Given data: Begin

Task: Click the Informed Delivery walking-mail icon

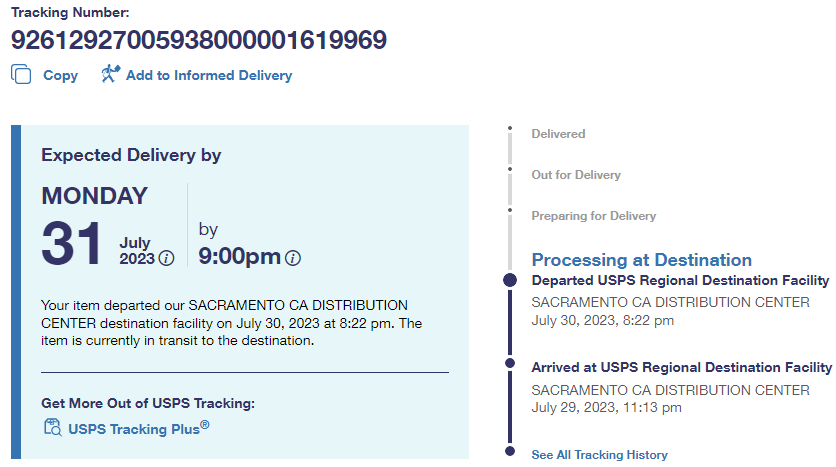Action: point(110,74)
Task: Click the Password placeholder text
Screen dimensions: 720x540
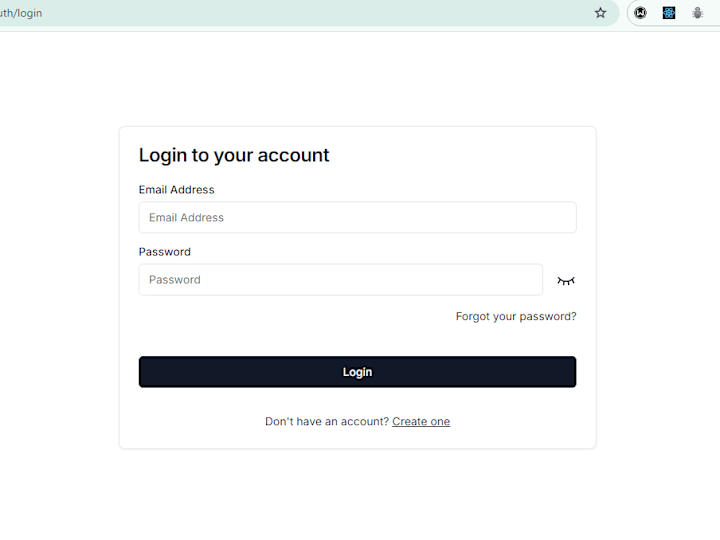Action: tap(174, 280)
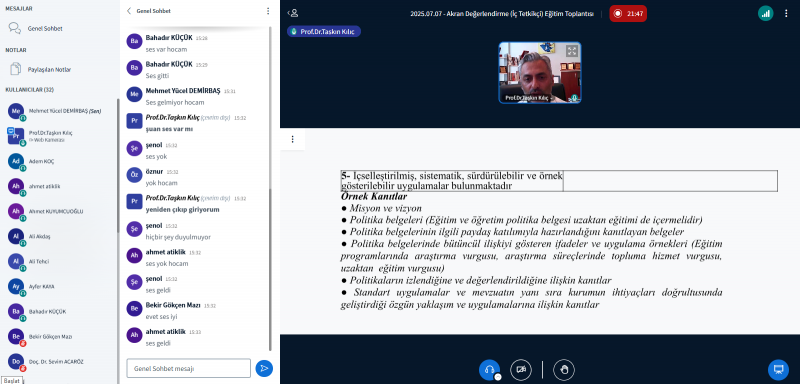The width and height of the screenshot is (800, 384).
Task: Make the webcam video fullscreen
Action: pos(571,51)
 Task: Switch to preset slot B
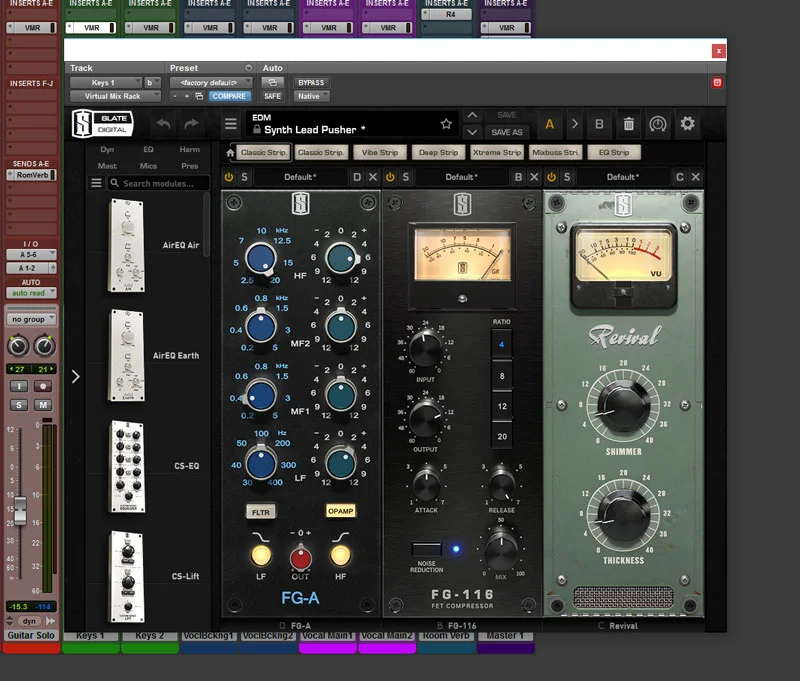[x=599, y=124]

Given data: End

▶ [About this task]: The answer should be an exact restatement of every entry, with the pictures omitted.

▶ [Answer to this problem]:
Task: Click the Informed Delivery walking-mail icon

Action: point(110,74)
Task: Click the Password placeholder text
Screen dimensions: 720x540
Action: tap(174, 280)
The width and height of the screenshot is (800, 384).
Task: Make the webcam video fullscreen
Action: pos(571,51)
 Task: Switch to preset slot B
[x=599, y=124]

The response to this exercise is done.